Trasberg Terje, Cheshire James
University College London, UK.
Urban Stud. 2023 Jun;60(8):1427-1447. doi: 10.1177/00420980211040409. Epub 2021 Aug 31.
We use data on human mobility obtained from mobile applications to explore the activity patterns in the neighbourhoods of Greater London as they emerged from the first wave of COVID-19 lockdown restrictions during summer 2020 and analyse how the lockdown guidelines have exposed the socio-spatial fragmentation between urban communities. The location data are spatially aggregated to 1 km grids and cross-checked against publicly available mobility metrics (e.g. Google COVID-19 Community Report, Apple Mobility Trends Report). They are then linked to geodemographic classifications to compare the average decline of activities in the areas with different sociodemographic characteristics. We found that the activities in the deprived areas dominated by minority groups declined less compared to the Greater London average, leaving those communities more exposed to the virus. Meanwhile, the activity levels declined more in affluent areas dominated by white-collar jobs. Furthermore, due to the closure of non-essential stores, activities declined more in premium shopping destinations and less in suburban high streets.

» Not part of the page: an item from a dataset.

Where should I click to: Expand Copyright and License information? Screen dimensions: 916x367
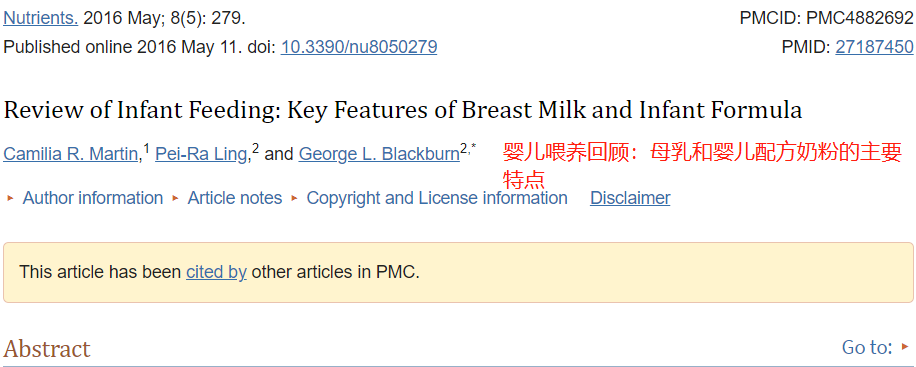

我们利用从移动应用程序获取的人类移动性数据,来探究大伦敦各社区在2020年夏季第一波新冠疫情封锁限制措施解除后的活动模式,并分析封锁指南如何揭示了城市社区之间的社会空间碎片化现象。位置数据在空间上被聚合到1公里的网格中,并与公开可用的移动性指标(如谷歌新冠疫情社区报告、苹果移动趋势报告)进行交叉核对。然后将这些数据与地理人口分类相联系,以比较不同社会人口特征地区活动的平均下降情况。我们发现,与大伦敦的平均水平相比,以少数群体为主的贫困地区的活动下降幅度较小,这使得这些社区更容易接触到病毒。与此同时,以白领工作为主的富裕地区的活动水平下降幅度更大。此外,由于非必要商店的关闭,高端购物目的地的活动下降幅度更大,而郊区商业街的活动下降幅度较小。